Here you can set a LOW MULTIPLIER and a HIGH MULTIPLIER for the patch to select between. At 0, the multiplier is 1x — the length of the incoming clock or tap tempo. At 1, the multiplier is 32x, which can produce granular/oscillator type sounds. So you can set a range to be selected between. You can also set a FIXED MULTIPLIER by toggling on the so-named button. This will set the multiplier to the setting of the High Multiplier value, and it won’t deviate from this.

The delay buffer also has a control you will also see in the aliaser and filter sections: RECALC CHANCE. This is the probabilistic chance that a new random value will be generated any time the clock divider module goes high — so this can be (much) more often than the time between transients. This is the key to frenetic glitchy sounds that constantly shift.

Finally, in the delay section, there is a RESIZE SLEW control. The patch employs non-interpolated delay lines — when the slew is set to 0, these resize to new multiplications of the clock immediately, moving from one time to another in a very surgical manner. When a slew is applied, these transitions are slowed, and the effects can be quite dramatic: pitch artifacts, (additional) aliasing and distortion, speeding up/slowing down effects, etc.. Some really cool sounds live here.
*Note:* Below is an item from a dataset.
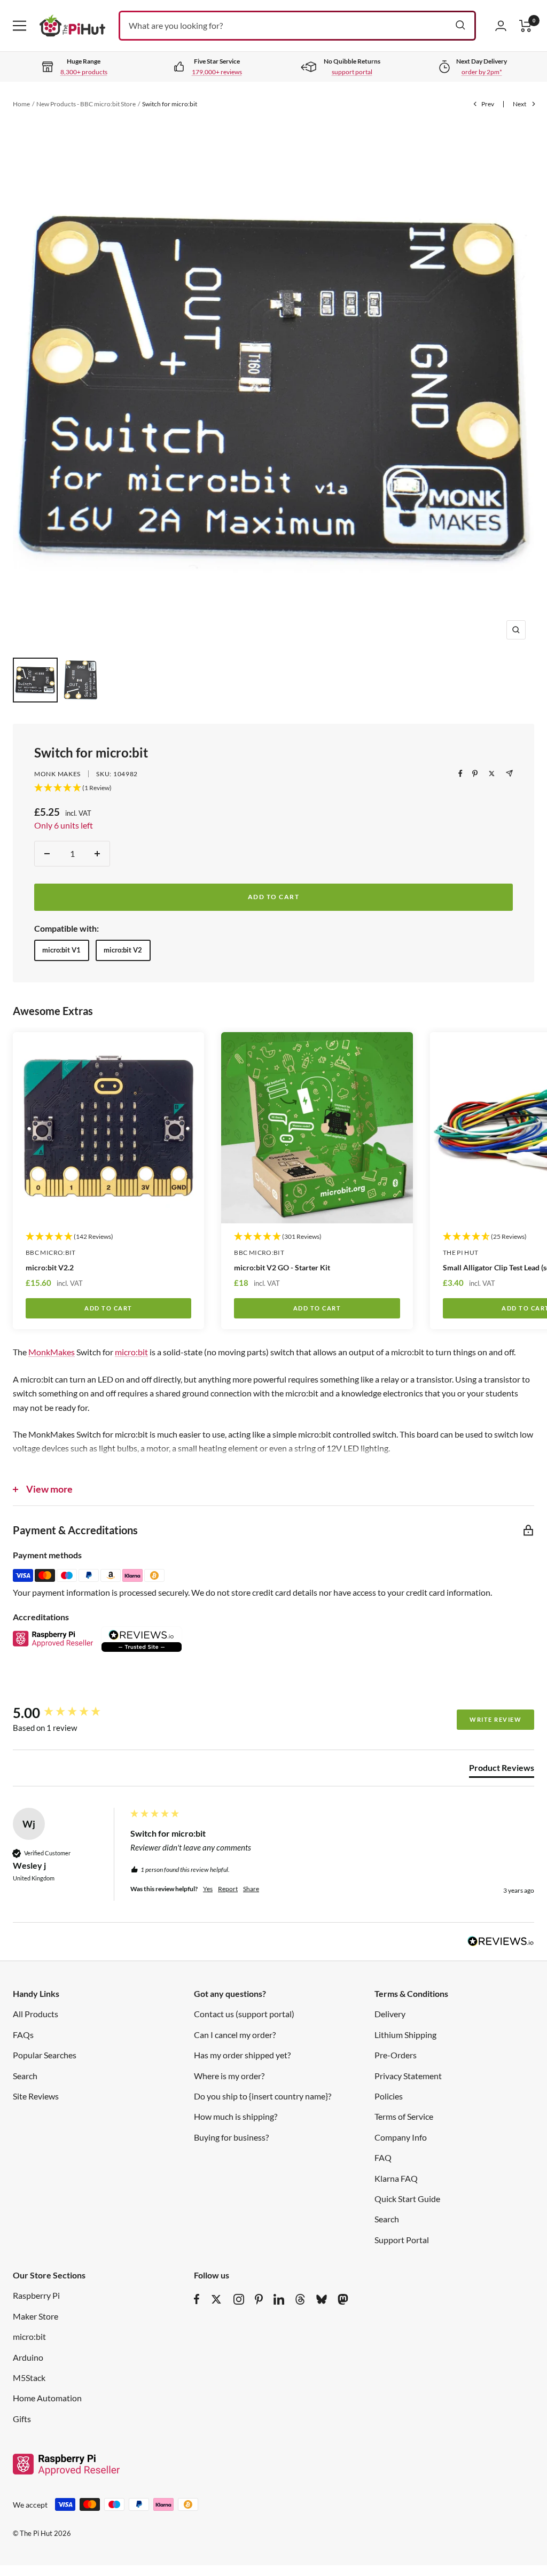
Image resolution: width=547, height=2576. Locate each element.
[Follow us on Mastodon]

Both the aliaser and filter sections perform fairly similarly, so I’m going to group them together.

Each has a LOW FREQUENCY and a HIGH FREQUENCY control for setting the range of their randomization. You can disable either section by setting both of these to the maximum — 24kHz. The aliaser has an interesting stereo function — ALIASER SPREAD — which offsets the right side by a steady amount, up to one octave at the maximum. This is very effective in producing stereo dimension (I tried a similar control with the filter, but it wasn’t nearly as effective, so I scrapped it).

The filter section has a RESONANCE control (resonance is disabled when the glitch is inactive — the audio still passes through both of these sections in that circumstance, but the frequencies are set to their maximum and do not affect the signal). There is also a FILTER SLEW (really a CV filter in this case) that can be used to add portamento/slew between different frequencies. A little can go a long way at the speeds this patch normally operates at, but a little bit might always be advised, as the signal to return the filters to maximum frequency in “bypass” passes through this filter as well; changes that are too abrupt can produce clicks (I don’t think they’re the worst thing in the world, since this is a noise/glitch/weirdo patch, but a little slowing of the signal can be helpful in reducing/eliminating these).